## [ACTION ITEM]
Copy exactly, and only, the lines from the one containing "The height and width of the screenshot is (303, 372)." through the last line of the records below.

====== ENTRIES PROVIDED

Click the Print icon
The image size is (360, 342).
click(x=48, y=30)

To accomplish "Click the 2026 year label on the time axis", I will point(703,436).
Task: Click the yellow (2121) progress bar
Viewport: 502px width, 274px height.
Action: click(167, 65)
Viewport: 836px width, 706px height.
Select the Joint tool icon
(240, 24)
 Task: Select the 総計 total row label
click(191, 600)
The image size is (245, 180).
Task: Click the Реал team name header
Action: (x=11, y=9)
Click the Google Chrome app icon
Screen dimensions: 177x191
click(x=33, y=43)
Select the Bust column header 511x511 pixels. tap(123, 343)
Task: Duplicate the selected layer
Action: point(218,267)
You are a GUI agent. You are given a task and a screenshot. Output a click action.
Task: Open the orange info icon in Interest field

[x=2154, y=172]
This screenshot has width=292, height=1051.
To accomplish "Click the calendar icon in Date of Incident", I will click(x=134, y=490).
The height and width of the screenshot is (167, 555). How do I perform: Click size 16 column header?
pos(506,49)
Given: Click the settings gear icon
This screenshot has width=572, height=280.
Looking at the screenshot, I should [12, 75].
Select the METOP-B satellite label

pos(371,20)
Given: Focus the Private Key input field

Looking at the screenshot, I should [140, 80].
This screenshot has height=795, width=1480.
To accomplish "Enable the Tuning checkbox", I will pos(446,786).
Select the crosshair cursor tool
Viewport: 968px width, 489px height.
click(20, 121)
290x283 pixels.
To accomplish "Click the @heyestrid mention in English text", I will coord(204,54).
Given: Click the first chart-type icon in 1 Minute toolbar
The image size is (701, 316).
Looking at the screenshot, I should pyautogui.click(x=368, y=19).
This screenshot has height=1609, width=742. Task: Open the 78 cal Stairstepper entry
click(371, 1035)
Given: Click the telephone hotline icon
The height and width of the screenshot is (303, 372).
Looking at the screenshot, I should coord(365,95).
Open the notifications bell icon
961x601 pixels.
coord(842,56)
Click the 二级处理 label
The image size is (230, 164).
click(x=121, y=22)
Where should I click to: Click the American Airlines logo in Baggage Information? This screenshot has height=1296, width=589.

============

## [SOLUTION]
The height and width of the screenshot is (303, 372).
Looking at the screenshot, I should coord(365,95).
Open the notifications bell icon
961x601 pixels.
coord(842,56)
Click the 二级处理 label
The image size is (230, 164).
click(x=121, y=22)
Where should I click to: Click the American Airlines logo in Baggage Information? This screenshot has height=1296, width=589.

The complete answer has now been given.